What are Signal Power Taps, or Tappers, and how are They Different than Directional Couplers?
Signal power tappers, signal taps, power tappers, or just taps, are passive RF devices designed to draw a small portion of power from the main transmission line without causing substantial loss. Signal power tappers are similar to directional couplers, but a signal power tapper is typically a 3-port devices, but come in many additional tap port configurations, based on capacitive coupling instead of direct coupling. Multi-port signal tappers may be equal splits, or vary depending on the need. Like directional couplers, the taps ports are often set to the impedance of the main transmission line and must be correctly terminated to ensure proper performance.
Sometimes, taps are confused with power splitters/combiners, but they are not suited for power splitting or combining applications. This is due to the lack of return port isolation and limited coupling to the tap ports. Generally, power splitters are designed to evenly split power to several ports, with high isolation between each of the split ports.
Signal tappers are often used with DAS applications for their low-cost broadband behavior, high power handling, low PIM performance, and are readily available. Moreover, taps are also used with base station, 4G LTE, AWS, PCS, PMR, UMTS, TETRA, Wi-Fi, WiMAX, and other wireless infrastructure applications. Being passive components, signal tappers can be enclosed in a rugged housing and be designed to meet many indoor and outdoor environmental conditions For example, IP67 and military standards.

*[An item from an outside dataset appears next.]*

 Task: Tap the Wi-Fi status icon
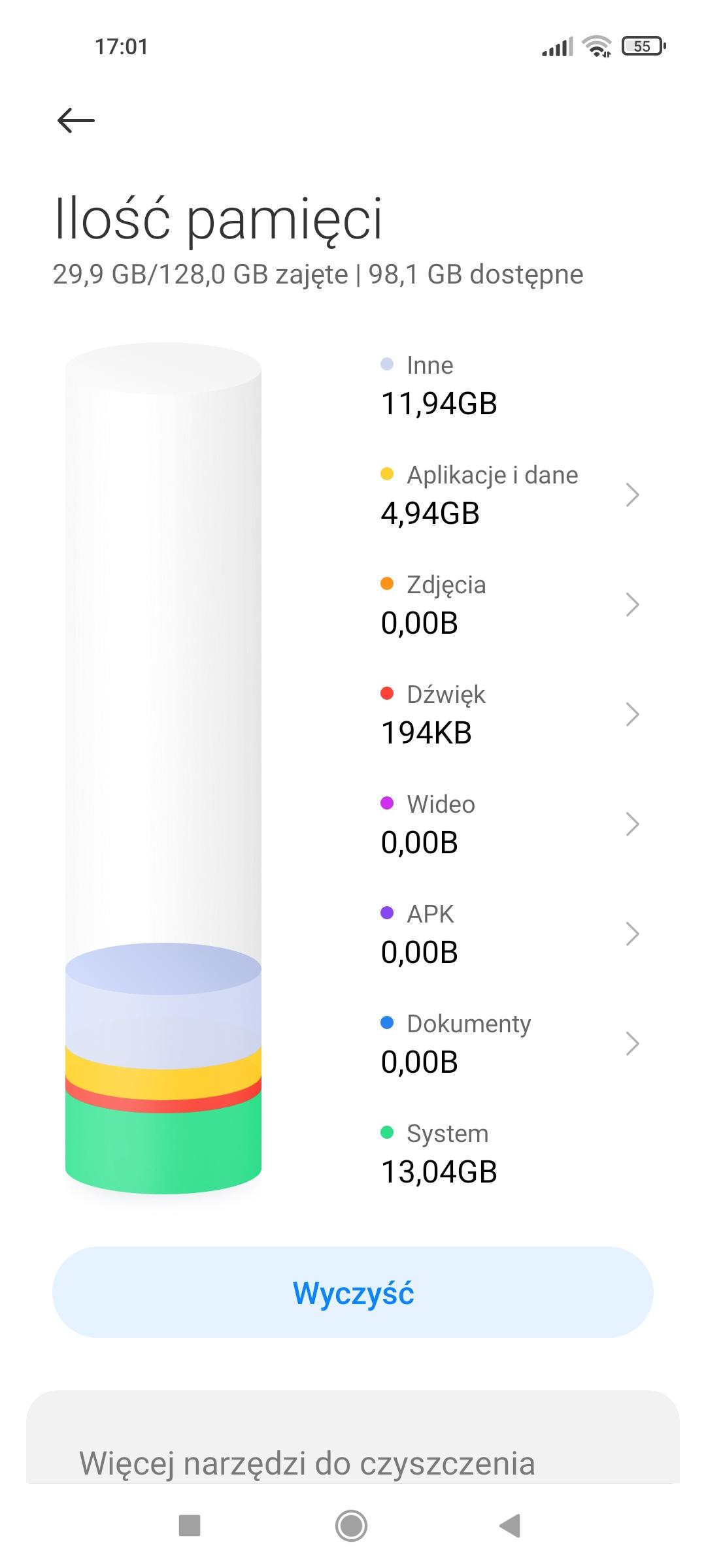point(596,46)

Compared to directional couplers, signal tappers generally have much wider bandwidths and offer greater performance than directional couplers, which become more complex and expensive at higher bandwidth and high performance regimes, comparatively. Moreover, signal tappers are bidirectional by nature, and have no directivity. This is because signal tappers leverage capacitive coupling. The tapper will not provide substantial isolation from the return path. The VSWR for directional couplers, however, is generally much higher than with a signal tapper at the coupled port. The input and output VSWR for signal tappers is generally excellent.

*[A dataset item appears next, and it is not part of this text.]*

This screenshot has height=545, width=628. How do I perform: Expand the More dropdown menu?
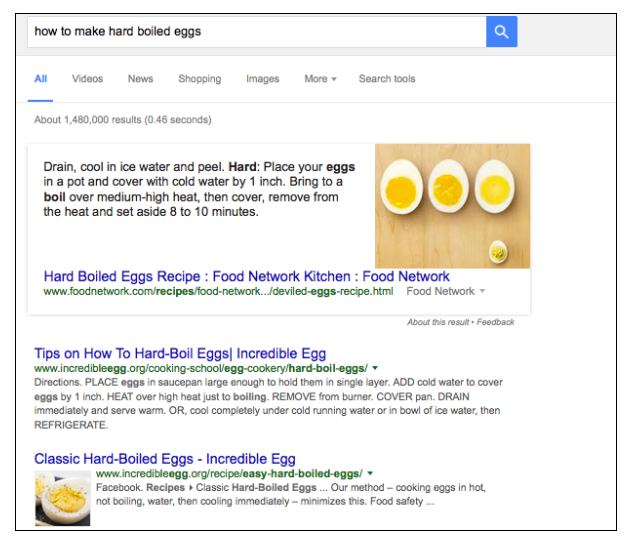click(320, 79)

Signal tappers typically present slightly greater loss than directional couplers. Depending on the electronics connected to the coupled port of a signal tap, considerations of the maximum power output of the coupled port of the tap must be accounted for to prevent damage of sensitive electronics. Some RF taps are designed specifically for low-PIM operation to prevent distortion common to RF interconnect for wireless and telecom applications.